Before you shortlist products
You can find the contamination levels of different impurities in your drinking water by reading your local water supplier’s CCR, or Consumer Confidence Report. It should tell you the levels of dangerous heavy metals, pesticides, and germs present in your water supply. Use this report to figure out the specific contaminants that require filtering and then shortlist pitchers based on that.
Why is that important? Well, not all pitchers filter out all possible kinds of impurities. More often than not, a pitcher will eradicate bad taste from Chlorine, Zinc, and HS, but it won’t filter lead or fluoride. Check the packaging, and it should clearly state the specific particulates the product removes. For instance, if a pitcher can remove lead and heavy metals, it should say so in the product description.
While you’re at it, ensure that the manufacturer is certified by NSF or WQA, and not merely ‘independently tested to NSF.’
How do these filters work?
Filter pitchers rely on activated charcoal filters. The charcoal particles can absorb chlorine, a handful of different chemicals, and most of the unwanted particulates. They also absorb undesirable color and taste, improving the overall quality and taste of the water. All you have to do is, pour the water into the pitcher and wait for it to make its way to the filter where dirt and particulates are trapped and then into the container.
Note that this activated charcoal filter will be spent after a while and will ultimately need to be replaced – which brings us to our next point.
The lifespan of the filters
On average, most pitchers need a filter replacement every 60 days, or once they’ve filtered over 40 gallons of water.
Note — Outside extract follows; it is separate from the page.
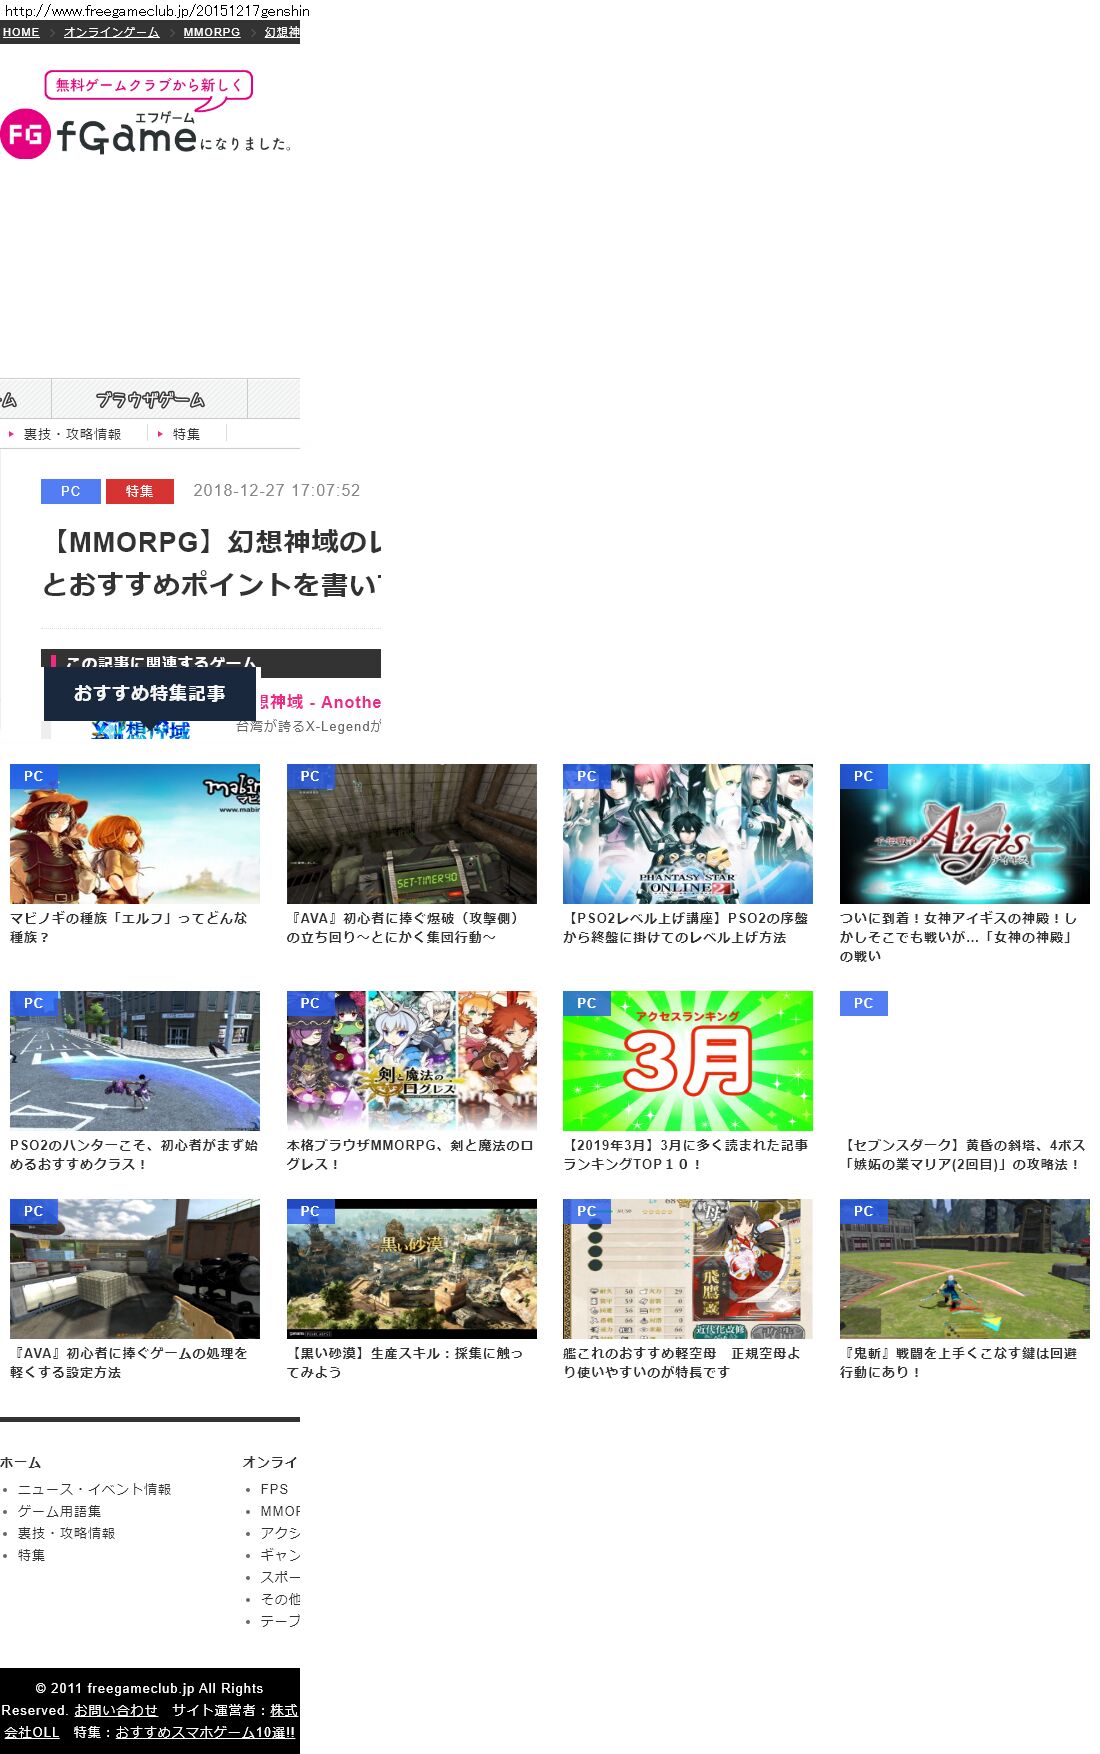Viewport: 1100px width, 1754px height.
Task: Open the HOME breadcrumb link
Action: tap(21, 32)

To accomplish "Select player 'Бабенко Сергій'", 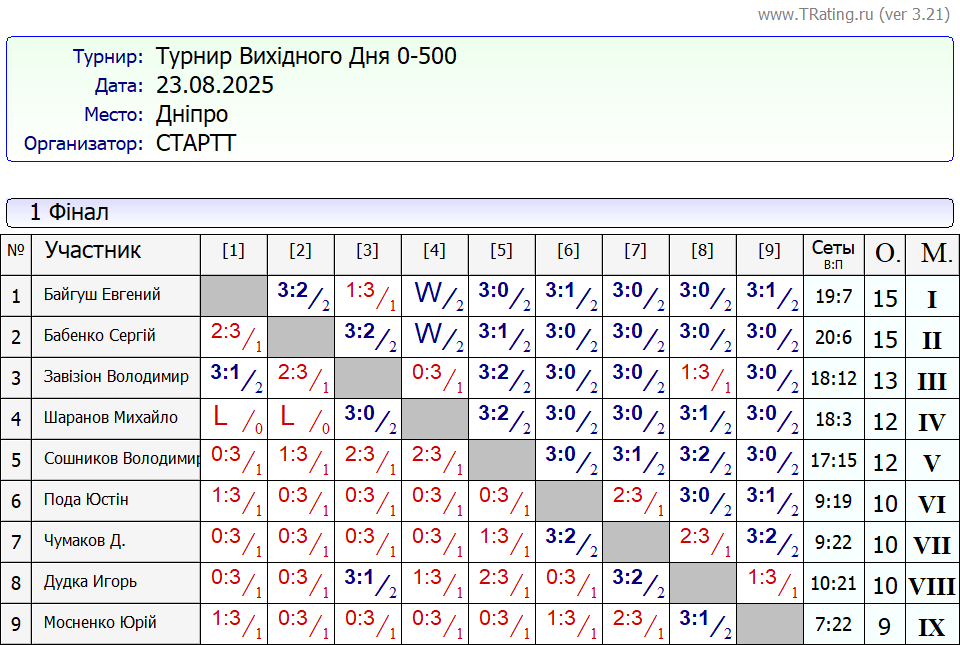I will tap(100, 336).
Once these filters have trapped particles to their limit, they’ll become clogged. But you won’t even have to keep track of the gallons or days because once it starts clogging up, the water flow will slow down (more on that in a few). That said, some models warn you when the filter needs changing with an electronic monitor.
You’ll also need to factor in the cost of these replacements because, over time, they add up. Annual prices may differ from model to model, but expect to spend anywhere between $30 and $90 on filters. In the same vein, pick manufacturers that you’ll be able to find the replacement filters in the future easily.
Just as they differ in their price tags and filtering capabilities, not all pitchers take the same amount of time to filter the same amount of contents. But as a rule of thumb, pitchers that filter as you pour, take up to a minute to filter a liter. Other models can take as long as 15 minutes to filter the same amount of water.
You can pick between larger 23 cup pitchers or smaller 5-10 cup models, depending on how many people will be using the pitcher and whether you want it to be portable. If you often find yourself traveling, a smaller 5 cup model would be the obvious choice.
The ZP-010 features a bigger-than-average build to accommodate its five-stage filtration system. The system allows the pitcher to filter out up to 99.6% of dissolved solid impurities, including Chloride, Potassium, and Sodium compounds. It is certified by NSF to dramatically reduce lead and chromium contamination.
It also uses carbon filtering to remove odors and taste from your water. It can hold up to 10 cups and features a handle and push-and-pour design for easy filling and pouring.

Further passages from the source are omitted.